MTA – Vulnerability Management Analyst

A vulnerability management analyst is an advanced, hands-on practitioner and representative of the cybersecurity defense team. The role is technical, and candidates must possess a solid understanding of information security and preferably have held positions in cybersecurity and systems administration.

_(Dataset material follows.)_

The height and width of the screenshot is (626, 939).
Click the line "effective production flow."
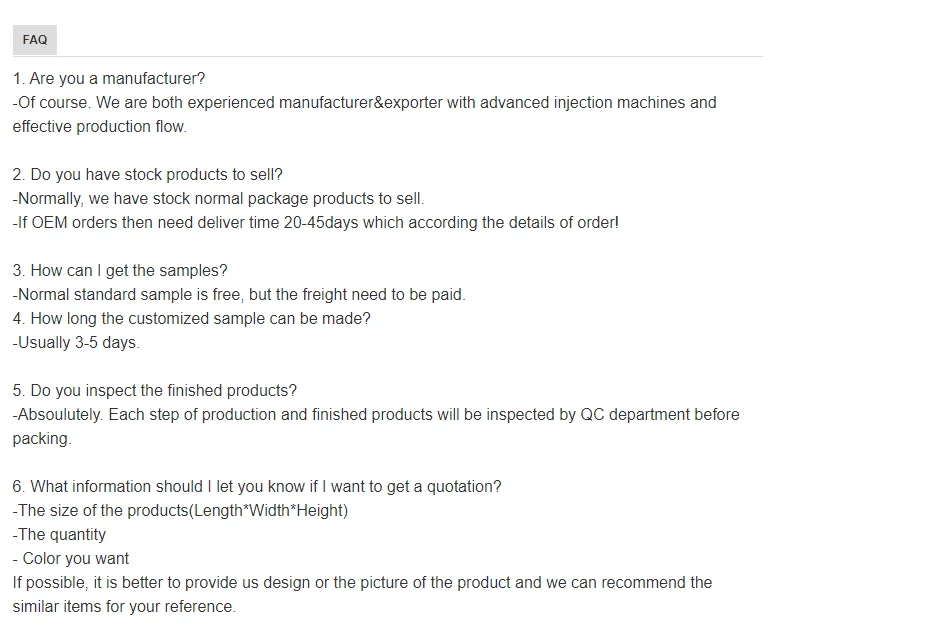click(99, 127)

• Manage vulnerabilities across applications, endpoints, databases, networking devices, and mobile, cloud and third-party assets.
• Conduct continuous discovery and vulnerability assessment of enterprise-wide assets.
• Document, prioritize and formally report asset and vulnerability state, along with remediation recommendations and validation.
• Communicate vulnerability results in a manner understood by technical and non-technical business units based on risk tolerance and threat to the business, and gain support through influential messaging.
• Procure and maintain tools and scripts used in asset discovery and vulnerability status.
• Leverage vulnerability database sources to understand each weakness, its probability and remediation options, including vendor-supplied fixes and workarounds.
• Support internal and external auditors in their duties that focus on compliance and risk reduction.
• Collaborate with security groups such as red teams, threat intelligence and risk management to form a holistic team dedicated to thwarting attackers and reducing attack surface.
• Work closely with infrastructure teams to advise and support remediation efforts to close vulnerability exposure to new threats in the wild and verify the organization’s security posture against them.
• Regularly research and learn new TTPs in public and closed forums, and work with colleagues to assess risk and implement/validate controls as necessary.
• Maintain an active database comprising third-party assets, their vulnerability state, remediation recommendations, overall security posture and potential threat to the business.
• Arrange and provide support to business units launching new technology applications and services to verify that new products/offerings are not at risk of misconfiguration, compromise or information leakage.
• Periodically attend and participate in change management policy discussions and meetings.
• Define key performance indicators (KPIs) and metrics across business units to illustrate effectiveness with vulnerability management.
• Understand breach and attack simulation solutions for known vulnerabilities and work with the team to validate controls effectiveness.
• Liaise with the security engineering team to improve tool usage and workflow, as well as with the advanced threats and assessment team to mature monitoring and response capabilities.
• Perform other duties as assigned.

• Bachelor's Degree or equivalent and typically requires 4+ years of relevant experience
• Critical Skills: At least 4+ years’ experience in information security administration, vulnerability management or security operations.
• Proficient with vulnerability management solutions such as Qualys, Nexpose, Nessus, Kenna Security, Tanium and open source.
• Understanding of Windows and *nix operating systems, endpoint applications, networking protocols and devices.
• Preferably some experience with vulnerability management across Amazon Web Services (AWS), Microsoft Azure or Google Cloud Platform (GCP).
• Experience conducting organization-wide vulnerability scanning and remediation processes.
• Ability to obtain and maintain technical team and business support to influence a collaborative effort to reduce attack surface.
• Knowledge of one or more compliance standards, including Payment Card Industry (PCI), Health Information Portability and Accountability Act (HIPAA), Gramm-Leach-Bliley Act (GLBA), National Institute of Standards (NIST) or International Standards Organization (ISO).
• Capable of scripting in Python, Bash, Perl or PowerShell.
• Understanding of OWASP, CVSS, the MITRE ATT&CK framework and the software development lifecycle.
• Proven trustworthiness and history of acting with integrity, taking pride in work, seeking to excel, being curious and adaptable, and communicating well.
• Self-starter requiring minimal supervision.
• Excellence in communicating business risk and remediation requirements from assessments.
• Highly organized and efficient.
• Demonstrated strategic and tactical thinking, along with decision-making skills and business acumen.
• Preferably, one or more of the following: GCED, GCCC, GPEN, GCIH, CISSP or CRISC.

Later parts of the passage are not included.